In the daytime, Frisonnette ate delicate food, and sauntered through stately show-rooms, robed like a queen—and in the evening she turned slowly to her little old frock, and supped on scraps in the garret. And now her laughter sounded seldom there. Gradually the contentment that had found a heaven under the tiles changed to a petulance that found beneath them nothing to commend. Her gaze was sombre, and often she sighed. And the misgiving that Floromond had tried to stifle knocked louder at his heart.

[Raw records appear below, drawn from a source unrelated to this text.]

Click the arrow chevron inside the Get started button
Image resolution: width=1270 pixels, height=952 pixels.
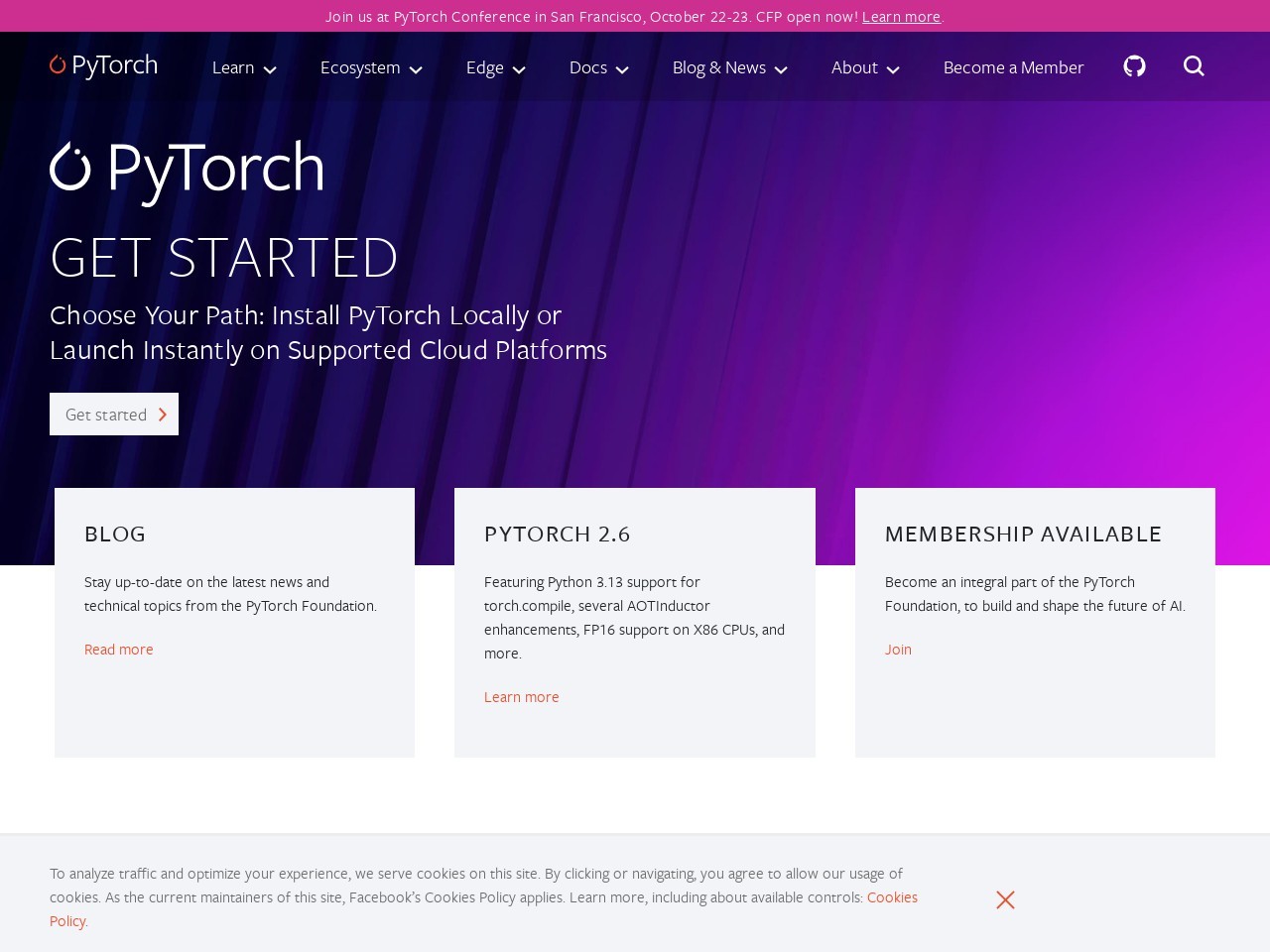162,415
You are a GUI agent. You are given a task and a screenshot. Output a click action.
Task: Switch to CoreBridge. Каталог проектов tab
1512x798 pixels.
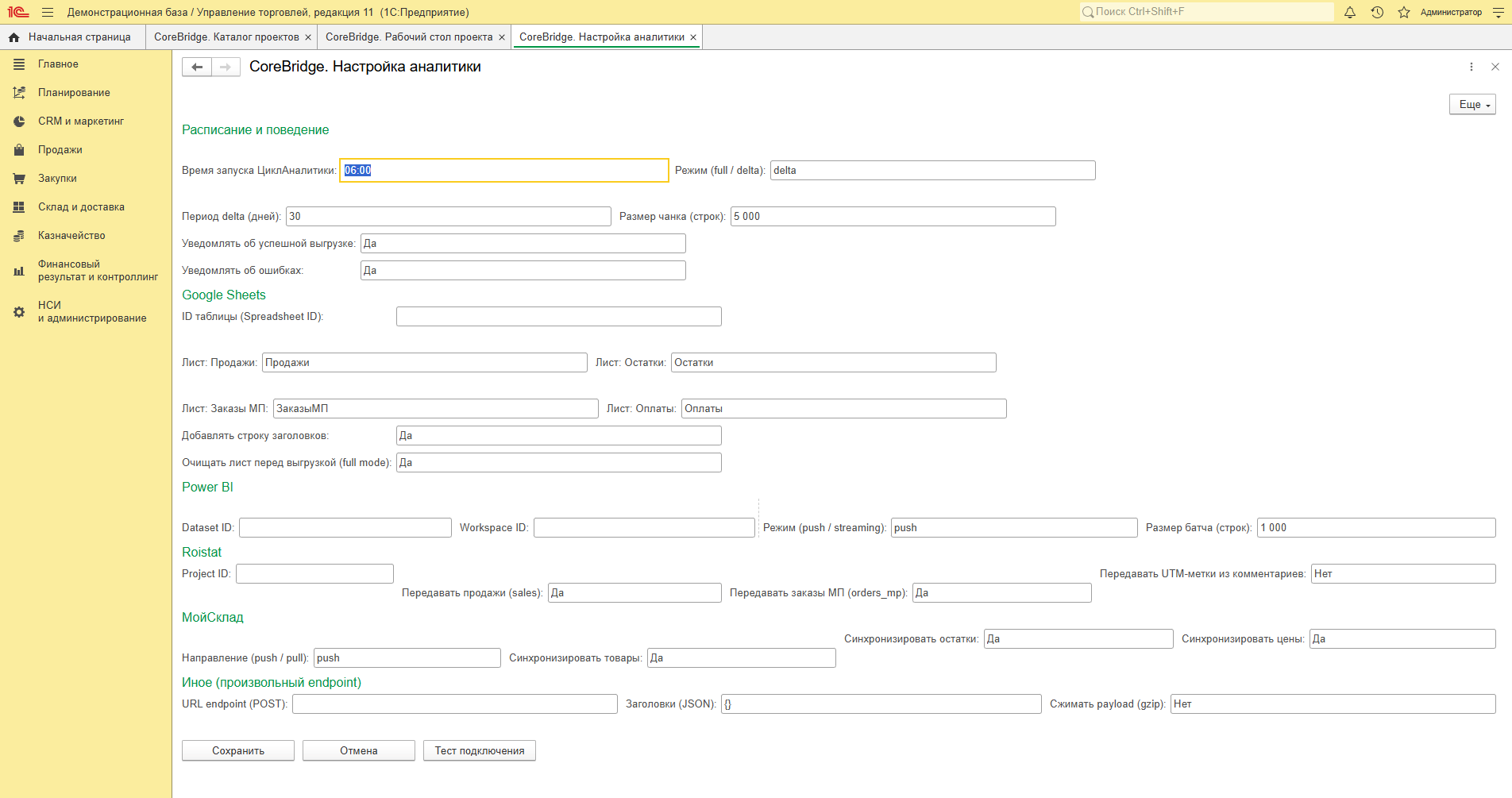pyautogui.click(x=226, y=37)
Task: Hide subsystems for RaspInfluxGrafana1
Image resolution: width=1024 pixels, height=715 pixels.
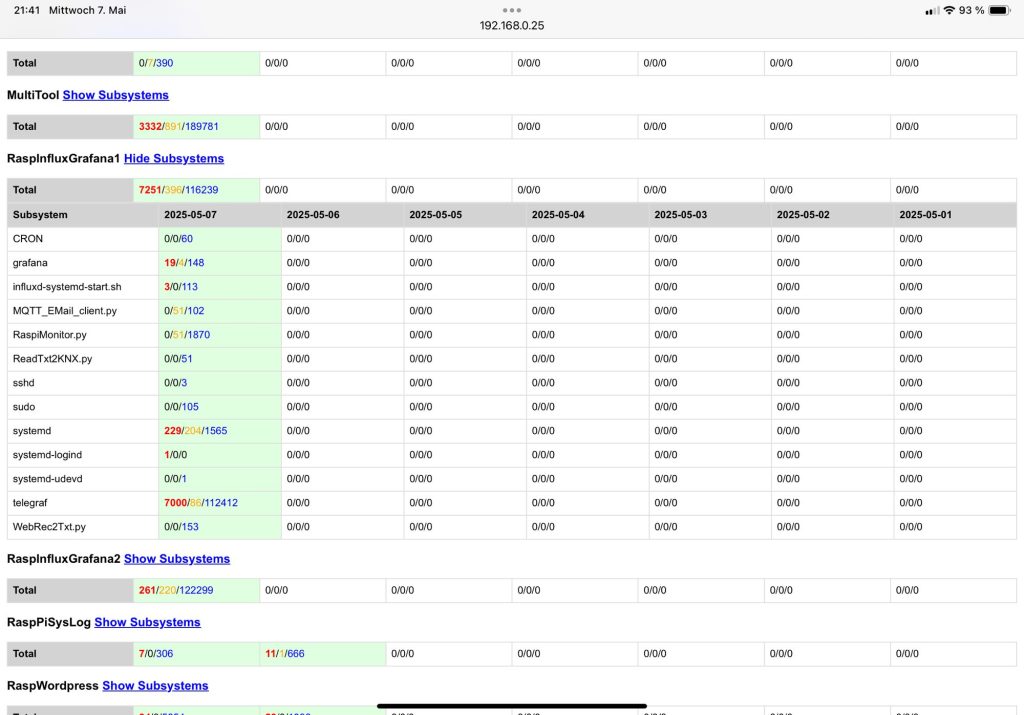Action: point(173,158)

By and by the little old frock was discarded and thrust out of view, and she wore costumes that made the garret look gaunter still, for with her increased salary, and commissions, she could afford such things. Floromond knew no regret when she ceased to speak of bettering their abode instead—his pride had revolted at the thought of astonishing their neighbours on his wife's money—but the smart costumes made her seem somebody different in his eyes, and moodily he felt that it was presumption for a fellow in such a threadbare coat to try to kiss her.